8. Accept Assignment - A selection of either Yes or No is required. The default value is Yes and may be changed.

9. Box 31: Signature of Physician or Supplier - A selection of either Rendering Staff or Supervising Staff is required.

10. Box 31: Report Staff Taxonomy - The value reported is based on the selection in #9 above.

  • If Rendering Staff is selected, the Staff Taxonomy code of the Service's (rendering) Staff is reported.
  • If the Supervising Staff is selected, the the Staff Taxonomy code of the Supervising Staff is reported. If the Service does not have a Supervising Staff, the Rendering Staff Taxonomy code is reported.

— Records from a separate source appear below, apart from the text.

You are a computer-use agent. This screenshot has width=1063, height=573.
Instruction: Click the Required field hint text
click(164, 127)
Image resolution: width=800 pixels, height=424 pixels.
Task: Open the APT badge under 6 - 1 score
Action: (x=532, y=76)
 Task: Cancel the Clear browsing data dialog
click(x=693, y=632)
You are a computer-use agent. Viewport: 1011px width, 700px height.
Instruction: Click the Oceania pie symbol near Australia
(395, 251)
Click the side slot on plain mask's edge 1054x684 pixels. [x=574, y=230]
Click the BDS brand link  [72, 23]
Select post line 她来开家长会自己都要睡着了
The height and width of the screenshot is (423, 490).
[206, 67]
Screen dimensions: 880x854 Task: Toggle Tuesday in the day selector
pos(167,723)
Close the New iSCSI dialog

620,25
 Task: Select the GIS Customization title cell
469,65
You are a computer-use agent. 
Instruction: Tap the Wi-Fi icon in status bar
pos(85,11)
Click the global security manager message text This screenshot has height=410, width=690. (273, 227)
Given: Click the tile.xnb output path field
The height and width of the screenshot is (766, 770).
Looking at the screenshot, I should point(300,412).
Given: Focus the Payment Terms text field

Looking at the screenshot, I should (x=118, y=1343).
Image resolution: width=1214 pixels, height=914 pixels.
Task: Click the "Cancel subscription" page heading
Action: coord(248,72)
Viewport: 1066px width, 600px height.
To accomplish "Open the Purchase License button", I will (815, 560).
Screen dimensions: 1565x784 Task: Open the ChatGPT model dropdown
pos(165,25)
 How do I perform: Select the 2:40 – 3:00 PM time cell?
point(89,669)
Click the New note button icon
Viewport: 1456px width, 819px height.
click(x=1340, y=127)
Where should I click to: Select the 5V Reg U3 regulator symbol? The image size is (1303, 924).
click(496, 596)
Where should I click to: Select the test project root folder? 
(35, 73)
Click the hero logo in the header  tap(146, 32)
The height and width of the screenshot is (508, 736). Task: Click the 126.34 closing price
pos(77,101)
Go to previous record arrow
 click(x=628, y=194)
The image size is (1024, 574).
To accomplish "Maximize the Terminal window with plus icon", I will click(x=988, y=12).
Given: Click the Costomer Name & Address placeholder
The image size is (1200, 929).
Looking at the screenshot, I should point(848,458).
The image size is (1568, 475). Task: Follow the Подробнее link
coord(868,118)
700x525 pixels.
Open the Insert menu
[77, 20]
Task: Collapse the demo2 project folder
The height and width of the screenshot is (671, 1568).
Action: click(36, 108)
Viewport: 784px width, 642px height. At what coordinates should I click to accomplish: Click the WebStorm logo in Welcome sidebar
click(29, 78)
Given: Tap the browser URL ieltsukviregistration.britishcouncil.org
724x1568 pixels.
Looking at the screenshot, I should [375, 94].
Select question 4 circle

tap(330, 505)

11. Box 32B (Shaded) and Box 33B (Shaded) - The selection determines where the Organization Taxonomy code is reported, either Box 32B or 33B.

  • Box 32B (Shaded): Report Organization Taxonomy 
  • Box 33B (Shaded): Report Organization Taxonomy 
  • Box 33B (Shaded): Qualifier - The organizational taxonomy 2-character qualifier value must be manually entered to populate Box 33B.
    • There is no default value.
    • If the Configuration > Organizations > Taxonomy field is null, this qualifier is not displayed in the CMS1500 Box 33B.

12. The blue SAVE button is enabled once all required fields are completed. Select SAVE to add the CMS-1500 Configuration or select CANCEL to exit without adding. 

Please note that there is no configuration option and no value is reported, for any reason, in Box 24H.


Editing the CMS-1500 Form

Navigate to Configuration > Services/Payers > Payers > Billing Methods and select the CMS-1500 Form. The completed CMS-1500 Configuration displays. Click on any field to make the necessary edits. The blue SAVE is enabled again when the required fields are completed. If any required field is deleted and not repopulated, on-screen messages display, and SAVE is not enabled.